Problem to work on ::
Your answer is the lines below, exactly, from the one that contains "The width and" through the one that contains "Viewport: 1436px width, 782px", both included.

-------- Information shown

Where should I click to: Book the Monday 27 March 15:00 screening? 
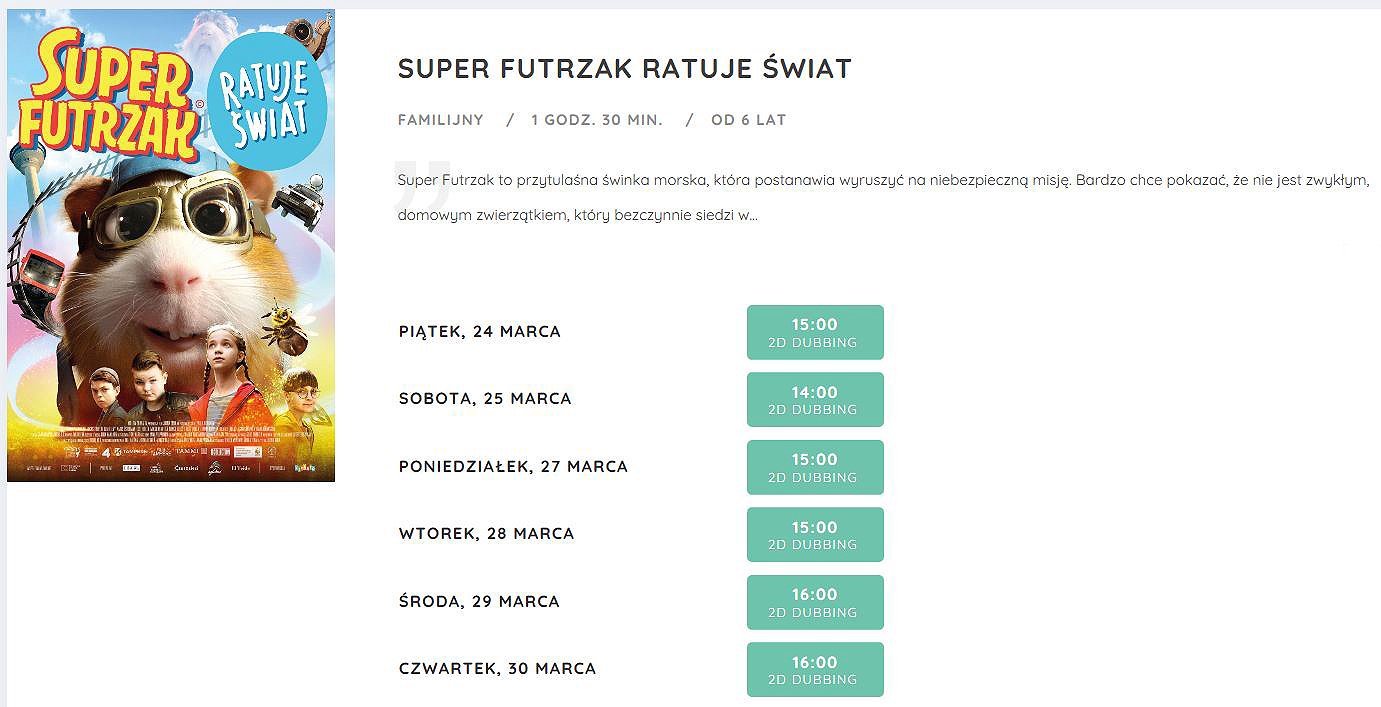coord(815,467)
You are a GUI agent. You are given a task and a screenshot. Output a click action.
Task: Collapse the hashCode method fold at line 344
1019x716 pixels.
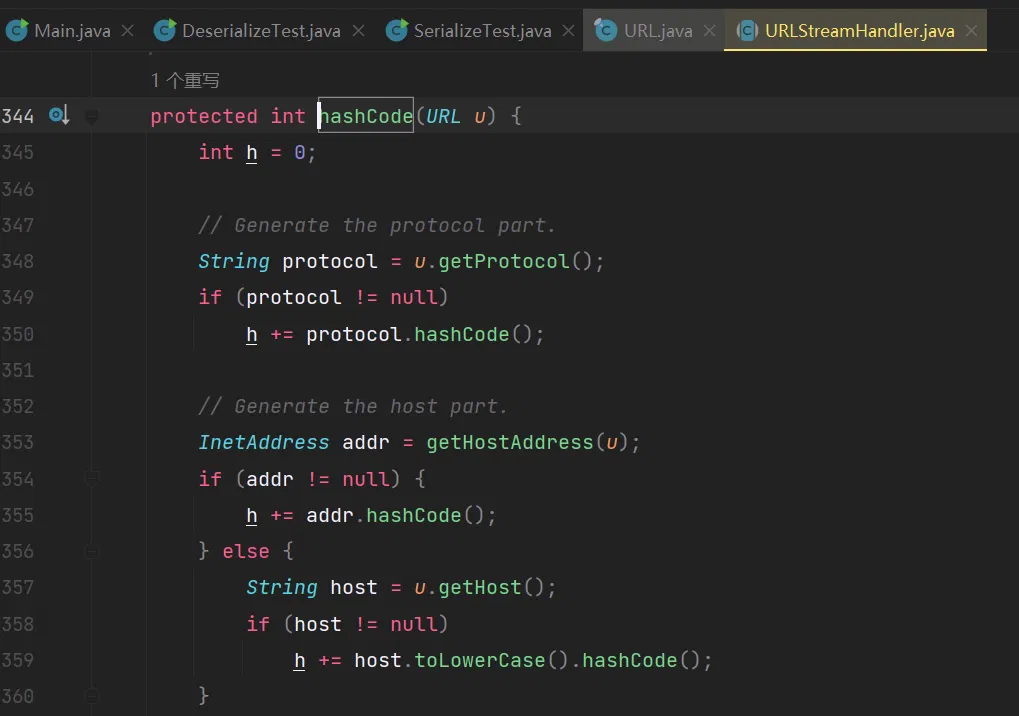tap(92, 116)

----------------
-------- Information shown

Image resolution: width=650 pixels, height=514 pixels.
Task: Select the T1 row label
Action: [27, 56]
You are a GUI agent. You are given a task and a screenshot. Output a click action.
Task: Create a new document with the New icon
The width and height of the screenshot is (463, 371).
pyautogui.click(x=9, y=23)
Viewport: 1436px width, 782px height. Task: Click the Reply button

----------------

Task output ::
The width and height of the screenshot is (463, 371).
pyautogui.click(x=9, y=23)
Viewport: 1436px width, 782px height. Task: Click the Reply button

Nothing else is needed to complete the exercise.